İddialar: Başvurucular, 2. maddeye ilişkin iddialarını Rusya’nın katliama ilişkin etkin bir soruşturma yapmamış olduğuna dayandırmıştır.
3. maddeye ilişkin ihlal iddialarını ise Rusya’nın tarihsel geçmişle ilgili gerçeklerin reddedilmesine dair bilgilere erişmelerini engelleyerek, yakınlarına ne olduğuna ilişkin dışlayıcı bir tavır göstermesinin insanlık dışı bir muamele olduğu gerçeği ile ilişkilendirmişlerdir.
Hükümetin Savunması: Davalı hükümet ise 2. maddeyle ilgili ihlal iddialarını reddederken zaman yönünden yetki unsuru üzerinde durmuş ve söz konusu ihlallerin Mahkemenin zaman yönünden yetkisinin dışında gerçekleştiğini ayrıca bu ihlallerin söz konusu zaman diliminde Sözleşme henüz ortada olmadığı için hukuki olarak varolmadığını belirtmiştir. Bu nedenle 2. maddeyle ilgili olarak o döneme dair bir yükümlülüğü bulunmadığını savunmuştur.
Davalı hükümet 3. maddeye dayalı bir insanlık dışı bir muameleden bahsedileblmesi için ilk olarak ihlale uğrayanların yakınlarının belirsizliğin hakim olduğu bir süreçten kaynaklı keder ve acı çektiklerini gösterebilmelerinin gerektiğini, ikinci olarak da bu durumun nedeninin resmi otoritelerinin davranışlarından kaynaklanmış olması gerektiğini ileri sürerek, bu iki şartın mevcut dava için geçerli olamayacağını savunmuştur.
Hukuki Değerlendirme

2. madde yönünden
Mahkeme başvuruyu 2., 3. ve 38. madde kapsamında değerlendirmiştir.

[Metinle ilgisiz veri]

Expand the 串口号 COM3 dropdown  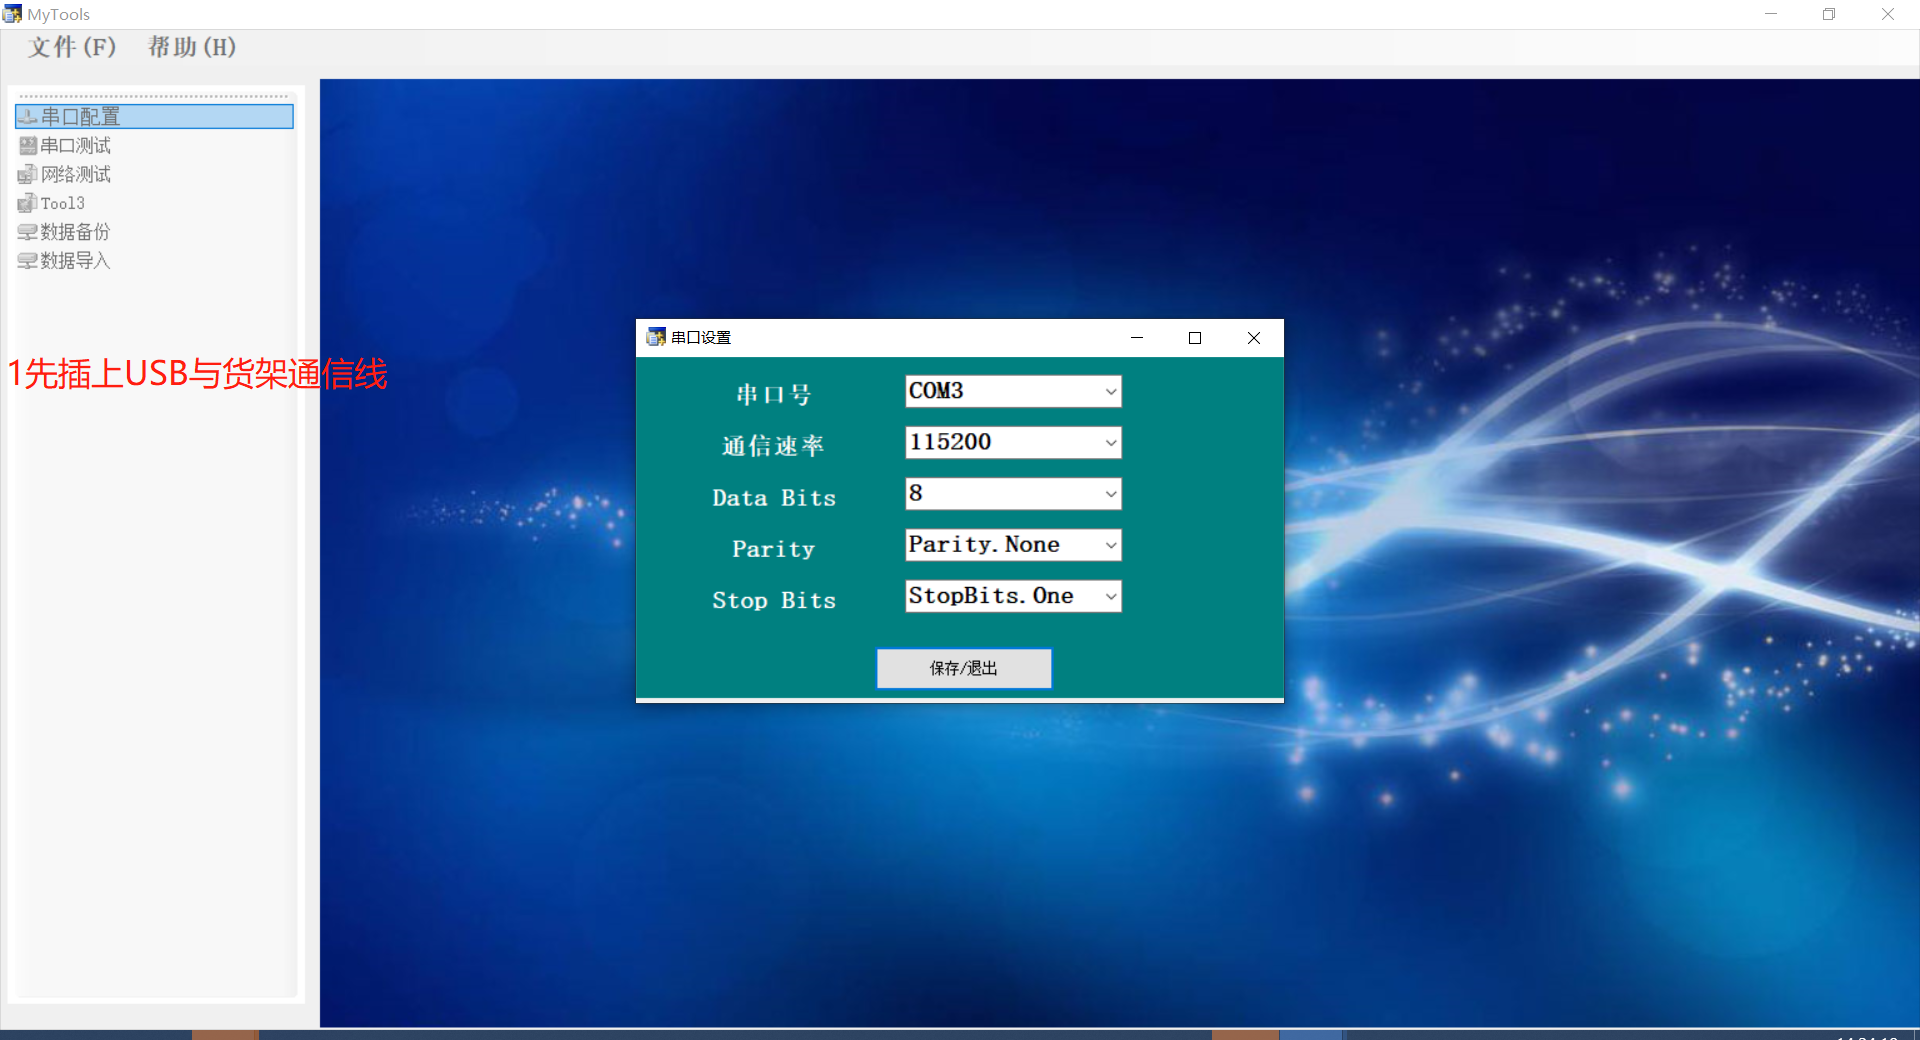coord(1110,392)
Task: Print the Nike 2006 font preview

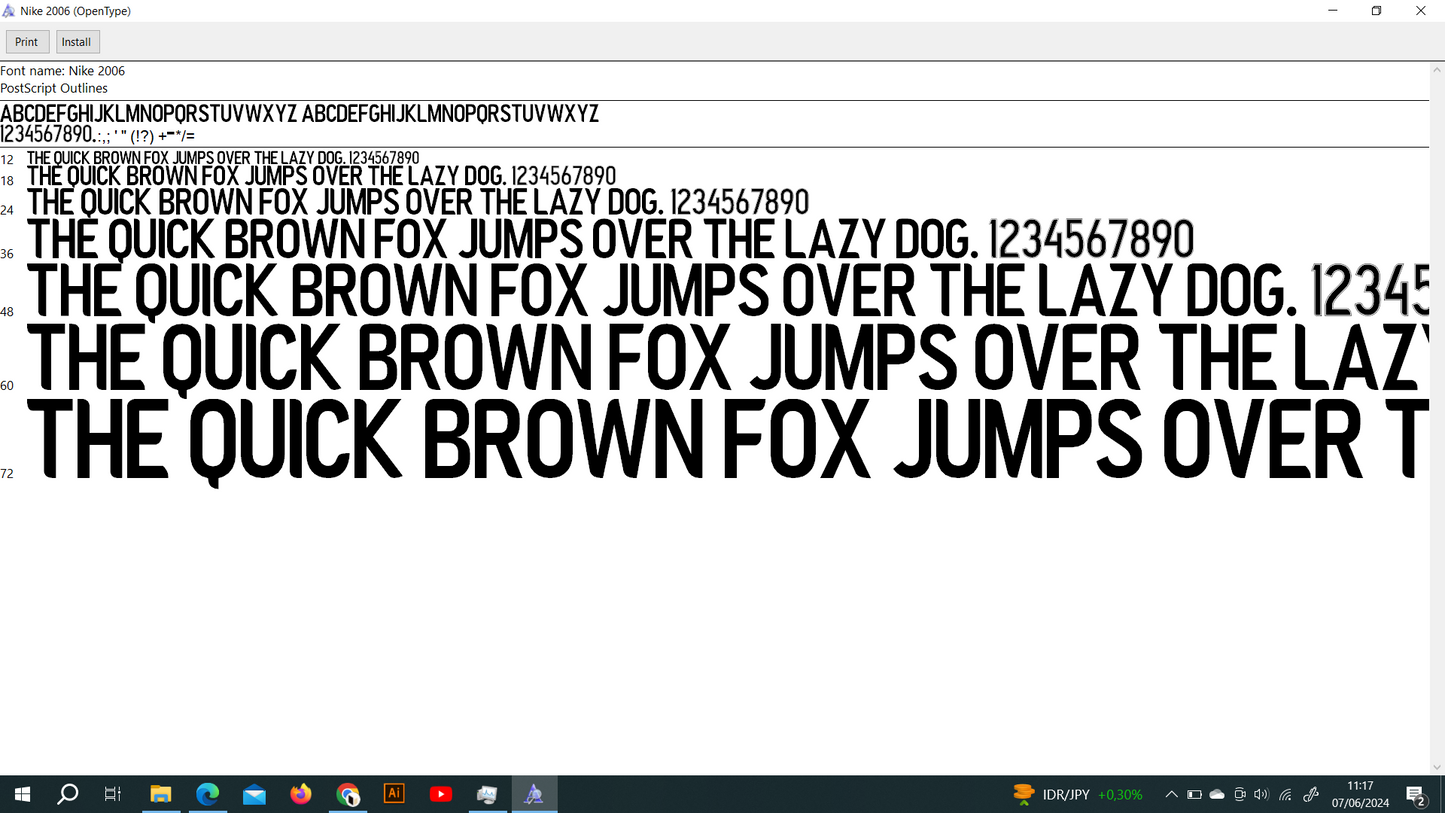Action: pos(26,41)
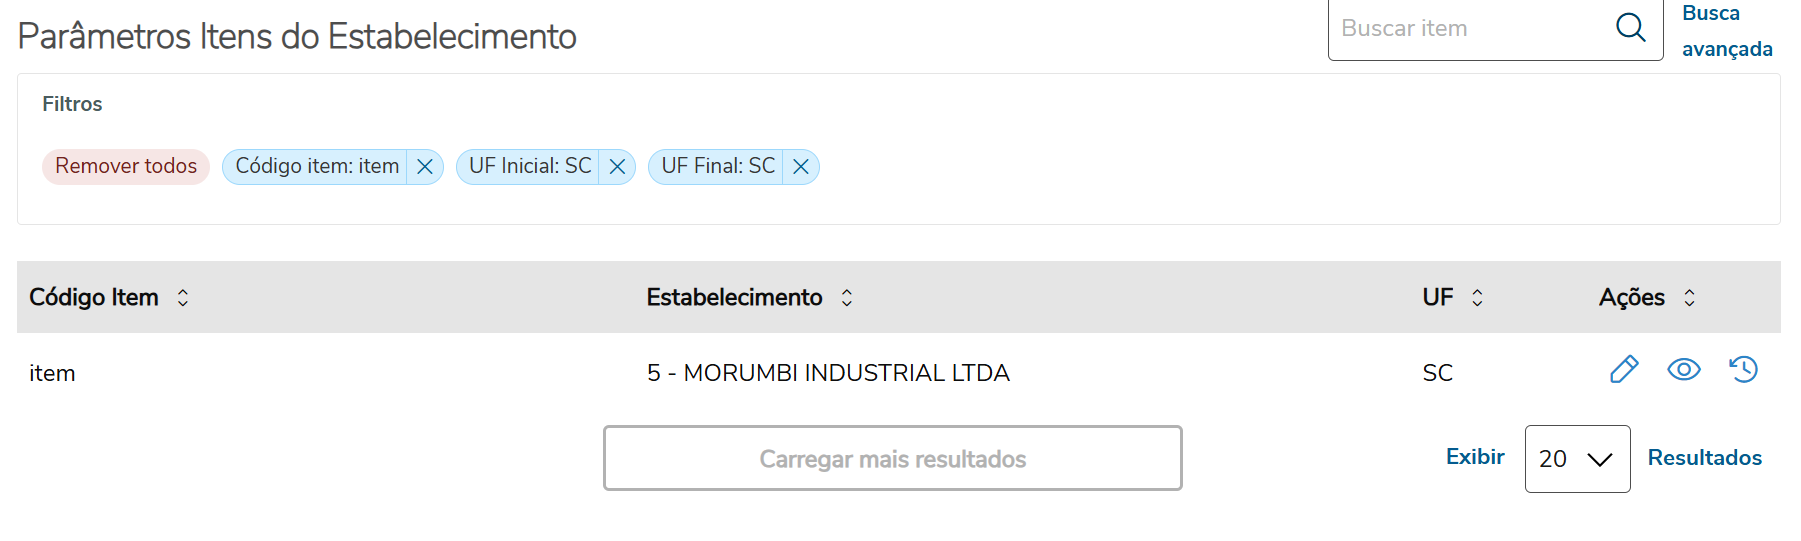Click the UF Inicial: SC chip label
The width and height of the screenshot is (1801, 541).
point(530,166)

Mahkeme, 2. maddeye ilişkin usuli değerlendirmesini yaparken Silih v. Slovenya kararında geliştirdiği üç kriter yönünden yapmıştır. Bunlardan ilki, ölümlerin Sözleşme’nin davalı Devlet tarafından onaylandığı (kritik) tarihten önce olması durumunda ancak bu tarihten sonra yapılan usuli işlemleri veya ihmalleri dikkate alacağıdır (Procedural acts and omissions in the post-entry into force period). İkincisi, ölümlerin yaşandığı tarih ile kritik tarih arasının makul bir ölçüde kısa olması gerektiği ile soruşturmanın ilişkin usullerin büyük bölümünün kritik tarihten sonrasında uygulanmaya başlamısını ifade eden gerçek bağlantı testidir (genuine connection test). Üçüncüsü ise Sözleşme değerleri testidir (Convention values test). Bunun sonucunda 2. madde açısından zaman yönünden yetkisiz olduğu sonucuna varmıştır.
3. madde yönünden Söz konusu kurbanların kayıp olarak nitelendirilemeyeceğini, zaten bu trajedinin Rusya tarafından da tarihsel bir gerçek olarak kabul edildiğini, bu kimselerin ölmediklerine dair bir belirsizliğin olmadığını dolayısıyla ölen bu kimselerin yakınlarının kayıp davalarındaki kurbanların yakınları gibi 3. madde kapsamında bir insanlık dışı muameleye maruz kaldıklarını söylemenin doğru olmayacağını ifade etmiştir. Bu nedenle Daire kararının aksine (kısmen de olsa) 3. madde ihlalini kabul etmemiştir.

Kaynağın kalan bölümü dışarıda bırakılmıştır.